══ WORKING DATA
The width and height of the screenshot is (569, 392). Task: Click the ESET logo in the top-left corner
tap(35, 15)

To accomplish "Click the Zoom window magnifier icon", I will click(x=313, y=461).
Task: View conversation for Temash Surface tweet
════
══ WORKING DATA
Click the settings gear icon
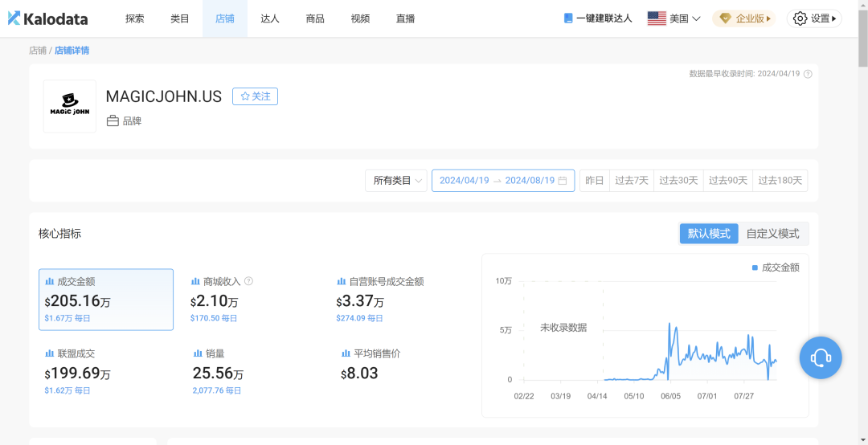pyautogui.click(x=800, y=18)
════
#### REQUIRED ACTION:
Using only the entries above, output the line with "The width and", the line with "Task: View conversation", and all lines between them, exactly as they stand.

#### RESULT OF THIS EXERCISE:
The width and height of the screenshot is (569, 392). Task: Click the ESET logo in the top-left corner
tap(35, 15)

To accomplish "Click the Zoom window magnifier icon", I will click(x=313, y=461).
Task: View conversation for Temash Surface tweet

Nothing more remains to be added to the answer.